- Selected extract
****************************************

0122-22 NY Times Crossword 22 Jan 22, Saturday

Constructed by: Daniel Okulitch
Edited by: Will Shortz

Today’s Theme: None

Bill’s time: 16m 13s

Bill’s errors: 0

Today’s Wiki-est Amazonian Googlies

Across

12 Thanksgiving and Pride both have one : PARADE

The first gay pride parades were held all on the same weekend in 1970, in New York City, Los Angeles and San Francisco.

The annual Macy’s Thanksgiving Day Parade in New York City has been held every year since 1924, with a brief suspension from 1942-1944. The parade was halted during WWII as there was a need for rubber and helium to support the war effort.

13 Person who lives on discarded food : FREEGAN

Freeganism is an ideology promoting alternative living strategies that incur little or no cost by using resources that are generally discarded in the conventional economy. Notable tactics are “dumpster diving” (searching for discarded food) and “guerrilla gardening” (growing food in city parks).

15 Dark-magic device with which to achieve immortality, in Harry Potter : HORCRUX

A Horcrux is a magical object found throughout the Harry Potter series of novels, one that comes to the fore in the final two books. It is a very resilient receptacle, difficult to destroy. The evil Lord Vlodemort’s soul was divided and resides in a number of Horcruxes, all of which are destroyed by different characters using various weapons.

16 “Desperate Housewives” co-star : LONGORIA

Eva Longoria is a fashion model and actress who had a regular role on TV’s “Desperate Housewives”, playing Gabrielle Solis.

25 Actress Phillipa of Broadway’s “Hamilton” : SOO

Phillipa Soo is an actress and singer who is perhaps best known for portraying Elizabeth Schuyler Hamilton, the title character’s wife in the Broadway production of “Hamilton”.

26 Lacto-___ vegetarian : OVO

A lacto-ovo vegetarian is someone who does not consume meat or fish, but who does eat eggs (ovo) and dairy (lacto) products.

27 Bordeaux et Bourgogne, par exemple : VINS

Bordeaux is perhaps the wine-production capital of the world. Wine has been produced in the area since the eighth century. Bordeaux has an administrative history too. During WWII, the French government relocated from Paris to the port city of Bordeaux when it became clear that Paris was soon to fall to the Germans. After the Germans took France, the capital was famously moved to Vichy.

The Burgundy region of France is famous for its wine production. If you’re looking at a label that isn’t translated into English though, you’ll see Burgundy written in French, namely “Bourgogne”.

28 Icy drink : SLUSHIE

A slushie is a flavored frozen drink. The brand names Slurpee and ICEE are examples of the genre.

35 Words read with feeling : BRAILLE

The Braille system of reading and writing was devised in 1825 by Louis Braille, who was himself afflicted with blindness. Braille characters are composed of six positions or dots, each arranged in two columns of three dots each. Every dot can be raised or not raised, given a total of 64 possible characters.

****************************************

- What to do
Please repeat the part of the crossword write-up starting at "Bill’s time: 16m" and ending at "the war effort.", word for word.

- Records supplied
****************************************

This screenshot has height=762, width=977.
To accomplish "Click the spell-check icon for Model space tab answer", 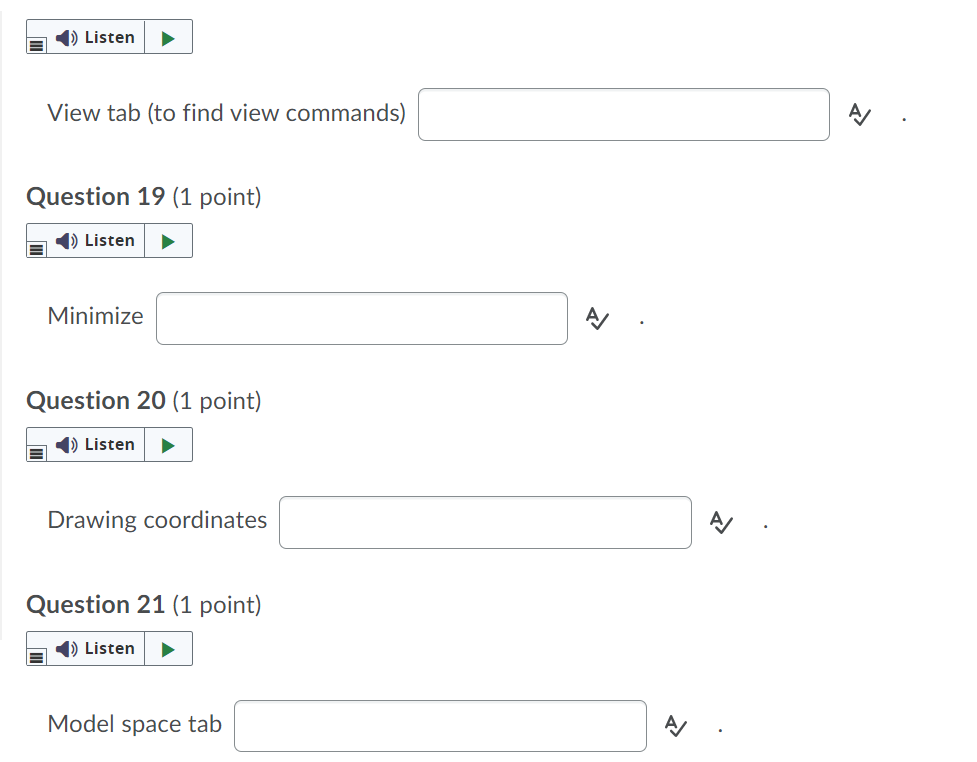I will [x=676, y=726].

****************************************

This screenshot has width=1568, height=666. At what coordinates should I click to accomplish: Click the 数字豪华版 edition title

****************************************

- Result
Bill’s time: 16m 13s

Bill’s errors: 0

Today’s Wiki-est Amazonian Googlies

Across

12 Thanksgiving and Pride both have one : PARADE

The first gay pride parades were held all on the same weekend in 1970, in New York City, Los Angeles and San Francisco.

The annual Macy’s Thanksgiving Day Parade in New York City has been held every year since 1924, with a brief suspension from 1942-1944. The parade was halted during WWII as there was a need for rubber and helium to support the war effort.